Job Tracker/Name Node redundancy

2009-01-09 Thread Ryan LeCompte
Are there any plans to build redundancy/failover support for the Job
Tracker and Name Node components in Hadoop? Let's take the current
scenario:

1) A data/cpu intensive job is submitted to a Hadoop cluster of 10 machines.
2) Half-way through the job execution, the Job Tracker or Name Node fails.
3) We bring up a new Job Tracker or Name Node manually.

-- Will the individual task trackers / data nodes reconnect to the
new masters? Or will the job have to be resubmitted? If we had
failover support, we could setup essentially 3 Job Tracker masters and
3 NameNode masters so that if one dies the other would gracefully take
over and start handling results from the children nodes.

Thanks!

Ryan


Re: Job Tracker/Name Node redundancy

2009-01-09 Thread Otis Gospodnetic
Yes, there is a JIRA issue for a redundant JobTracker already.
The NN redundancy scenario is mentioned on the Wiki (look for 
SecondaryNameNode).

Otis

 --
Sematext -- http://sematext.com/ -- Lucene - Solr - Nutch



- Original Message 
 From: Ryan LeCompte lecom...@gmail.com
 To: core-user@hadoop.apache.org core-user@hadoop.apache.org
 Sent: Friday, January 9, 2009 3:09:13 PM
 Subject: Job Tracker/Name Node redundancy
 
 Are there any plans to build redundancy/failover support for the Job
 Tracker and Name Node components in Hadoop? Let's take the current
 scenario:
 
 1) A data/cpu intensive job is submitted to a Hadoop cluster of 10 machines.
 2) Half-way through the job execution, the Job Tracker or Name Node fails.
 3) We bring up a new Job Tracker or Name Node manually.

» Stated task 1: List the numbered steps of the failure scenario laid out in the Hadoop redundancy thread.
» Stated task 2: According to the reply in the Hadoop redundancy thread, where is the NameNode redundancy scenario mentioned?
The lines that come next are not needed for anything here.

» Provided material:
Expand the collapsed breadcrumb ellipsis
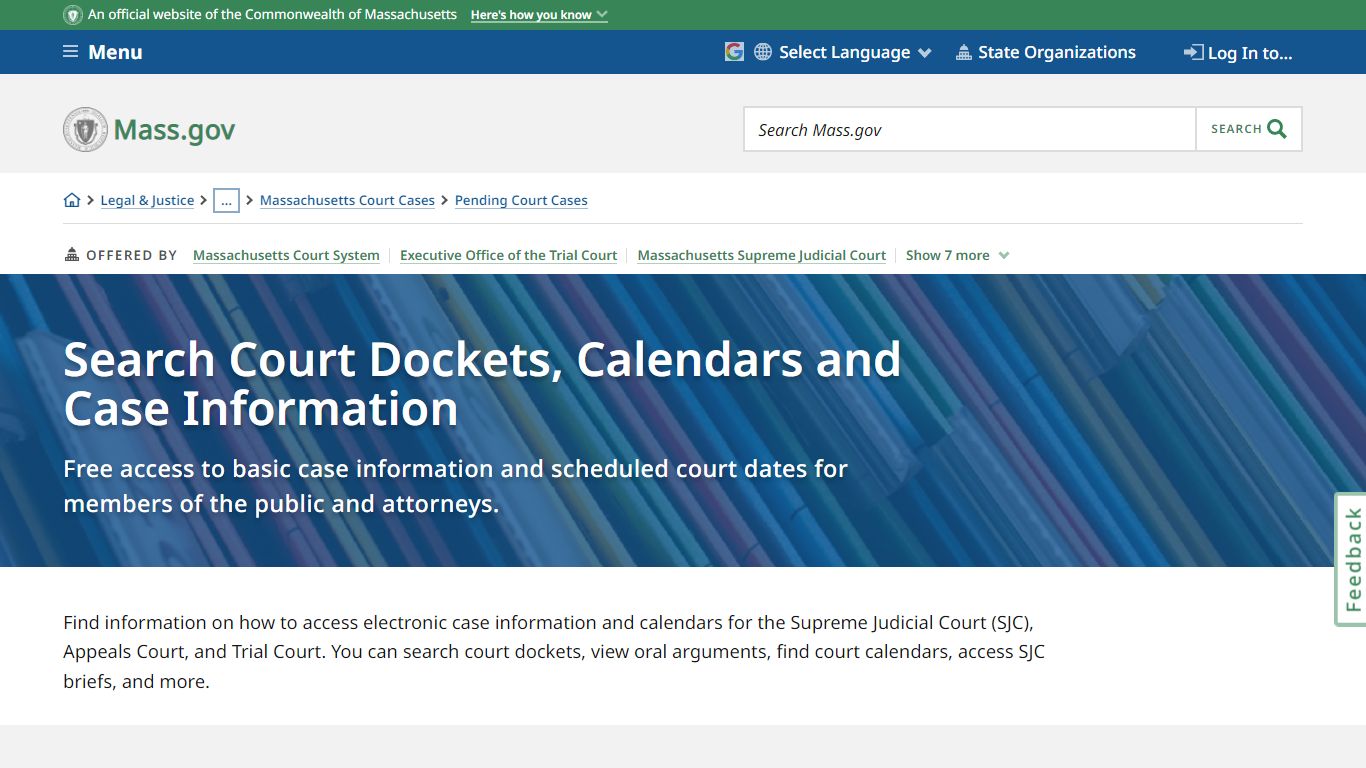This screenshot has width=1366, height=768. click(226, 200)
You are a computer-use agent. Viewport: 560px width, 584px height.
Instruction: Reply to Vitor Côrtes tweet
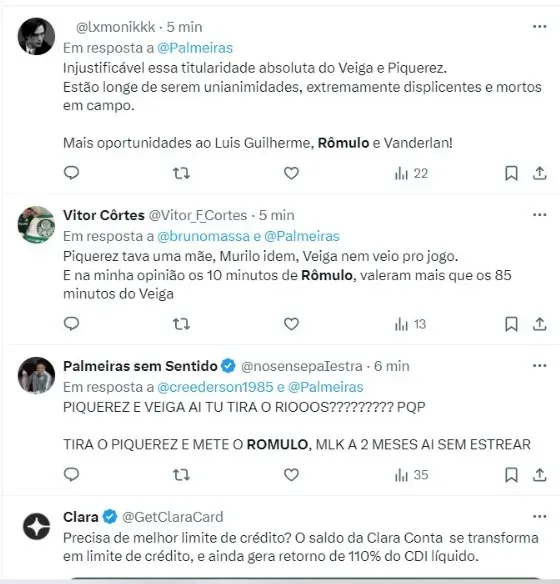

» Worked solution 1:
1) A data/cpu intensive job is submitted to a Hadoop cluster of 10 machines.
2) Half-way through the job execution, the Job Tracker or Name Node fails.
3) We bring up a new Job Tracker or Name Node manually.

» Worked solution 2: On the Wiki, under SecondaryNameNode.